[Stored items]

Start of Block

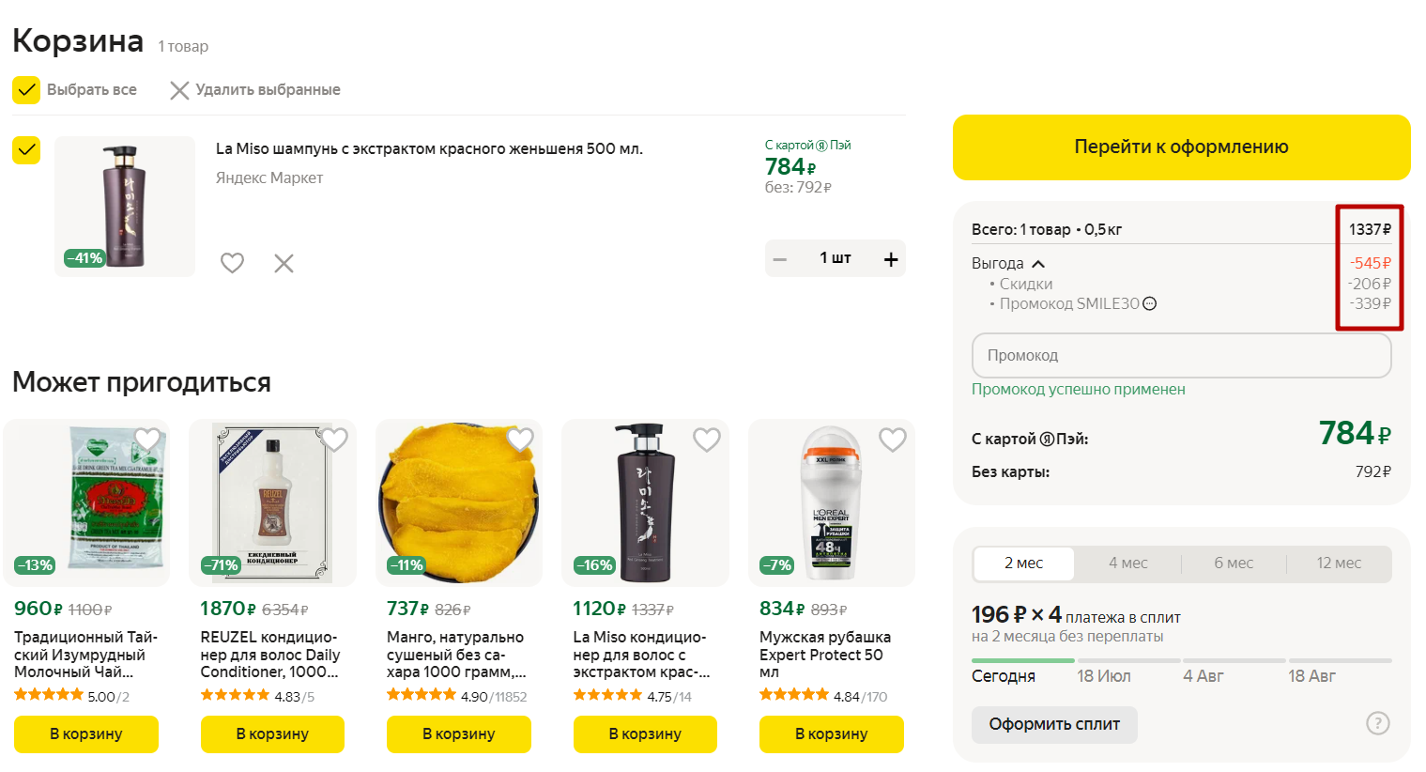Click heart on L'Oreal Men Expert card
The image size is (1426, 772).
[892, 439]
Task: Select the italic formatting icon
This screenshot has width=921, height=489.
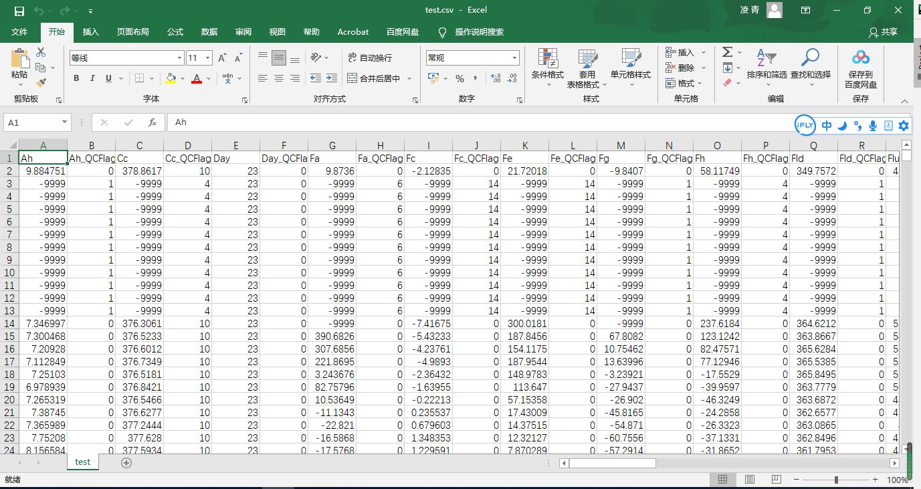Action: [91, 78]
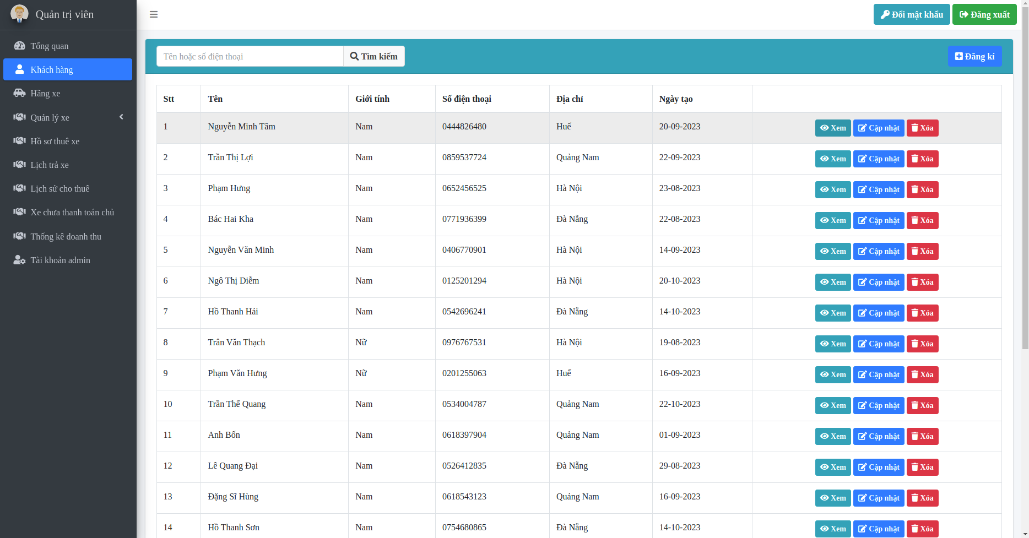Viewport: 1029px width, 538px height.
Task: View details of Nguyễn Minh Tâm
Action: pyautogui.click(x=832, y=128)
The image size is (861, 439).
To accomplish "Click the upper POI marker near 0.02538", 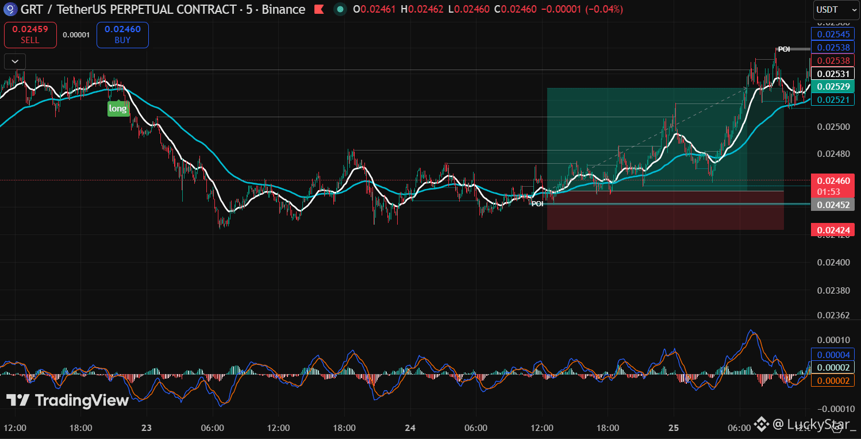I will pos(784,49).
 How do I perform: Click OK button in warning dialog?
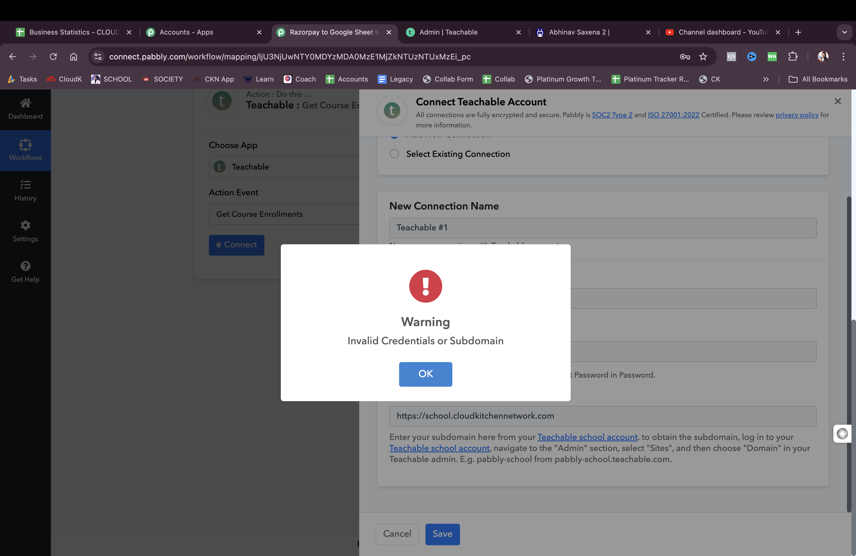425,374
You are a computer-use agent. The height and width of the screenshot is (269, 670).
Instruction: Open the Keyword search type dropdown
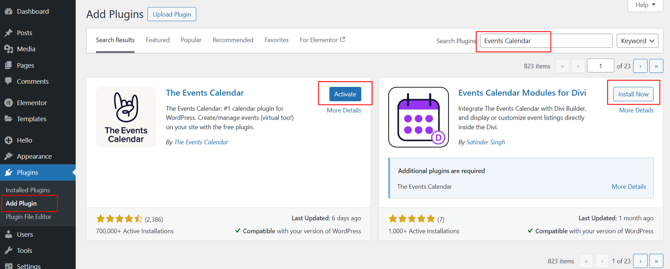637,41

End of Block

PROBLEM: Every line from the one holding "Instruction: Open the" through the end of the records above must be reproduced verbatim, pictures excepted.

SOLVED EXERCISE:
Instruction: Open the Keyword search type dropdown
637,41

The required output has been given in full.